-- begin --
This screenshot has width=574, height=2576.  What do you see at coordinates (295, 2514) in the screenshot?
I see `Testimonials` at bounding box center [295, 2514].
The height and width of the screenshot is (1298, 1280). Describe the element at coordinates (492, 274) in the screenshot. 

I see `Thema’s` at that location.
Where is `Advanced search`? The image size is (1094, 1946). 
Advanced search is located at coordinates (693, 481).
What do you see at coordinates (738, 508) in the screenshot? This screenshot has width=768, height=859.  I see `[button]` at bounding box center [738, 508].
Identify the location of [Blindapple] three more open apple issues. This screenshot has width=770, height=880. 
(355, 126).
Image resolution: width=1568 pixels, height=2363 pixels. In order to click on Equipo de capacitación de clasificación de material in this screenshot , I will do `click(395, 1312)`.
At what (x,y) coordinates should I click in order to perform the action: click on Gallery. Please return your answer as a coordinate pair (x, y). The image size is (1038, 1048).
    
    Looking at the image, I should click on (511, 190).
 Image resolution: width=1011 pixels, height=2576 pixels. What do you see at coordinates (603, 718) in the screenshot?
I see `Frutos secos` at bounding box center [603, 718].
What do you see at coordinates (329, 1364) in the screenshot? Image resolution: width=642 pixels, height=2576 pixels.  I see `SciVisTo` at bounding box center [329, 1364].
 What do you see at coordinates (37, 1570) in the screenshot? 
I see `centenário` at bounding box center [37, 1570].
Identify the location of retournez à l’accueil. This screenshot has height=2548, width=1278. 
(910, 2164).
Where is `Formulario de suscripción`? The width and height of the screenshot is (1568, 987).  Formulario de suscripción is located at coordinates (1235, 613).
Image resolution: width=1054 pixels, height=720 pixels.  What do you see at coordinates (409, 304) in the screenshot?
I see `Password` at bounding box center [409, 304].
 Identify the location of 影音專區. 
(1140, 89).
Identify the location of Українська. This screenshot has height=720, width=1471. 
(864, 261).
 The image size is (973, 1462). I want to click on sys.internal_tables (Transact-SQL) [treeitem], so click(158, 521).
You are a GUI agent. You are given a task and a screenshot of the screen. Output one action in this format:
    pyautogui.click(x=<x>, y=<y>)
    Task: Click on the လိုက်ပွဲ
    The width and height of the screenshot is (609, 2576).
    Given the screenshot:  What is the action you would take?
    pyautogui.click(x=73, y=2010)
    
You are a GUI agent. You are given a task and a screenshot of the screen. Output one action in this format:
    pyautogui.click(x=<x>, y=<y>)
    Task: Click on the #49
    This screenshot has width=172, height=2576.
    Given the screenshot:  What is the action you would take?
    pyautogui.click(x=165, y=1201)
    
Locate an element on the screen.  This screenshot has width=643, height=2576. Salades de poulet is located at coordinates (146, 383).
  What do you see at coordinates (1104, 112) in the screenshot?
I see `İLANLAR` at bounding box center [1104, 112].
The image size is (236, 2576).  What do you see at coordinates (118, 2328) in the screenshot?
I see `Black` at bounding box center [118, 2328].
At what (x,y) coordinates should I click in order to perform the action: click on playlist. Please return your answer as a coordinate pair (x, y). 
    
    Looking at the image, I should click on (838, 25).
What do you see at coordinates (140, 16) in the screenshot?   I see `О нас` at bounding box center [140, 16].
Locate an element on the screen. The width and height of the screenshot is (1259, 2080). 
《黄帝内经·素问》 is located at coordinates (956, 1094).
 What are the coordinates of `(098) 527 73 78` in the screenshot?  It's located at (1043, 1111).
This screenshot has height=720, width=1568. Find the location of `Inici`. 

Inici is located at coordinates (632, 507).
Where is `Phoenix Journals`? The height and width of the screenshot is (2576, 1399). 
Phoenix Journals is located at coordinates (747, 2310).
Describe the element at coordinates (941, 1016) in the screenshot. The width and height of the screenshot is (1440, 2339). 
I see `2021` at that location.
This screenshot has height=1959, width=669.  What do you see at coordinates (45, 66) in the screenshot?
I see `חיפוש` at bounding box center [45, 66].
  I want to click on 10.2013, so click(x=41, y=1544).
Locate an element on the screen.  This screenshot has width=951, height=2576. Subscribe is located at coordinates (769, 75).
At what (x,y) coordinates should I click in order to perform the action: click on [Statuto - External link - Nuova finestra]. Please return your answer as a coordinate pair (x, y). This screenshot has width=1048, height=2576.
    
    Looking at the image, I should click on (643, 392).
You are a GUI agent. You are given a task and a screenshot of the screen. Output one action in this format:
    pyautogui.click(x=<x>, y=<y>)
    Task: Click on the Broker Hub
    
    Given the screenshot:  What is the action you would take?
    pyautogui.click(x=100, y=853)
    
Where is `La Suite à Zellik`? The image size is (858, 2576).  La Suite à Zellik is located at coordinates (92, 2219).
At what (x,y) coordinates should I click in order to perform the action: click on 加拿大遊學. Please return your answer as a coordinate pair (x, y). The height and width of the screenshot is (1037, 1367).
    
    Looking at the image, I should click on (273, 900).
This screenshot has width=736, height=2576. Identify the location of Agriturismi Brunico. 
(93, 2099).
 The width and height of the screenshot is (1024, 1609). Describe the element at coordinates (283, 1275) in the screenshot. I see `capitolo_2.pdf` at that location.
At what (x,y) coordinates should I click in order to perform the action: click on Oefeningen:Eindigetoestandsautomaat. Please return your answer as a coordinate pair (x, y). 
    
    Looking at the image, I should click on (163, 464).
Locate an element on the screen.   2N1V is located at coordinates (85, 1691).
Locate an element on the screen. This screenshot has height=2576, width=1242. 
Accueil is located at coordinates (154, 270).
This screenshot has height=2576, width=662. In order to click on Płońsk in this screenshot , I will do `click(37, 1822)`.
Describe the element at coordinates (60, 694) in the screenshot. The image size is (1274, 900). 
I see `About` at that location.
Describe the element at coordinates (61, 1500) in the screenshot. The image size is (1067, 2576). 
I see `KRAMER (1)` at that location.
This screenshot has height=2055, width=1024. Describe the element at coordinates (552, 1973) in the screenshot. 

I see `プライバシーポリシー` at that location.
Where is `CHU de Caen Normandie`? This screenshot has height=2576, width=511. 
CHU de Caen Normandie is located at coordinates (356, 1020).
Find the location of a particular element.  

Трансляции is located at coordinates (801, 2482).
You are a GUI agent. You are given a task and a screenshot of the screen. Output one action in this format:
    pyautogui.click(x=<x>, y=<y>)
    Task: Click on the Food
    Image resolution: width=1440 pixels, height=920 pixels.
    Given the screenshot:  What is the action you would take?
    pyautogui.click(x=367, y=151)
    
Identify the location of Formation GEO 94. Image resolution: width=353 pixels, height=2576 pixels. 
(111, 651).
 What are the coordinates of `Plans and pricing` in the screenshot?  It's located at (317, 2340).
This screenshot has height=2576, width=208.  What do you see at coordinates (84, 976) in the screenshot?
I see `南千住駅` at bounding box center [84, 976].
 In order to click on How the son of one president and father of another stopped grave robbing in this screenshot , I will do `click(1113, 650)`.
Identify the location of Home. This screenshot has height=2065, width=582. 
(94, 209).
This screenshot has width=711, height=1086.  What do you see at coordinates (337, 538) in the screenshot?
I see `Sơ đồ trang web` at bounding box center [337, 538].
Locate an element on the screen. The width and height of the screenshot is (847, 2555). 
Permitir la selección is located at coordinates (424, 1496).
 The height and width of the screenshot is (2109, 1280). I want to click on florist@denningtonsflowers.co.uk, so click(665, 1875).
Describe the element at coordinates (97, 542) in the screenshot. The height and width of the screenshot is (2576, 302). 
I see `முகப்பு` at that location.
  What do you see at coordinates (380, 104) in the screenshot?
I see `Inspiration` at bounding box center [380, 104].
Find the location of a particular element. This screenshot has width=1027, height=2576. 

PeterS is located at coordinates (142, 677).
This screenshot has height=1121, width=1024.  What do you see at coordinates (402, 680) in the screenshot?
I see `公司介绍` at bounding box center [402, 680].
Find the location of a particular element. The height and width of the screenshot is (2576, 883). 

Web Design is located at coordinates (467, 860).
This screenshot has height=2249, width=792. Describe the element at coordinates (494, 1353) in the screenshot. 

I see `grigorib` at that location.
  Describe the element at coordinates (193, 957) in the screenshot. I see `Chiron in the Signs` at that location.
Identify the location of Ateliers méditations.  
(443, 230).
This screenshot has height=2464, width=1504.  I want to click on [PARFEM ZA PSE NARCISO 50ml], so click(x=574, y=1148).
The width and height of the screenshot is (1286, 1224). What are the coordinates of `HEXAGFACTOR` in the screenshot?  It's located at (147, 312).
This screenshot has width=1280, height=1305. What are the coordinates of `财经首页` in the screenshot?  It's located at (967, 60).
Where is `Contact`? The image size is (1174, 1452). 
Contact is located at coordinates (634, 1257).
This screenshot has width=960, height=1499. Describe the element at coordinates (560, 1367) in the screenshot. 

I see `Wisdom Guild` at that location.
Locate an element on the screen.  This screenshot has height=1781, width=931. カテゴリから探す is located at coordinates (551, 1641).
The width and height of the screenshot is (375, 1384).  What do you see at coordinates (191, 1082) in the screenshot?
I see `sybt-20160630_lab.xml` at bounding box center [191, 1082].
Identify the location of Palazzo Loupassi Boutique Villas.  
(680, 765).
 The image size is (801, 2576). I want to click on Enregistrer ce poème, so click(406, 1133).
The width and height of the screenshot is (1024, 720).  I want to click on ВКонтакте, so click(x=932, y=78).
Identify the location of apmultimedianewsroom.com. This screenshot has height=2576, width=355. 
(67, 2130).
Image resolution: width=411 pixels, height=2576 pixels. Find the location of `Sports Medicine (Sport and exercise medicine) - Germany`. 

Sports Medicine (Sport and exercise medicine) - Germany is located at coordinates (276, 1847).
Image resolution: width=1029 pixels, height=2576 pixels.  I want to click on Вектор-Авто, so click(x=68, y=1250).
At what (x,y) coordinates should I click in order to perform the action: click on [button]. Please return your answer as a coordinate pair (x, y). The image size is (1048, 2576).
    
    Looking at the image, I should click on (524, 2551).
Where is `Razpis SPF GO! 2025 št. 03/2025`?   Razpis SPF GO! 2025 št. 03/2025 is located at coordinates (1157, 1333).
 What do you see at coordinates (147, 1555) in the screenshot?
-- end --
**PROBLEM**.
Rewrite everything from the start of the records down to the line containing "Advanced search is", replacing "Describe" with "Identify" and leaving all else unchanged.

**OUTPUT OF THE TASK**.
This screenshot has width=574, height=2576.  What do you see at coordinates (295, 2514) in the screenshot?
I see `Testimonials` at bounding box center [295, 2514].
The height and width of the screenshot is (1298, 1280). Identify the element at coordinates (492, 274) in the screenshot. 

I see `Thema’s` at that location.
Where is `Advanced search`? The image size is (1094, 1946). 
Advanced search is located at coordinates (693, 481).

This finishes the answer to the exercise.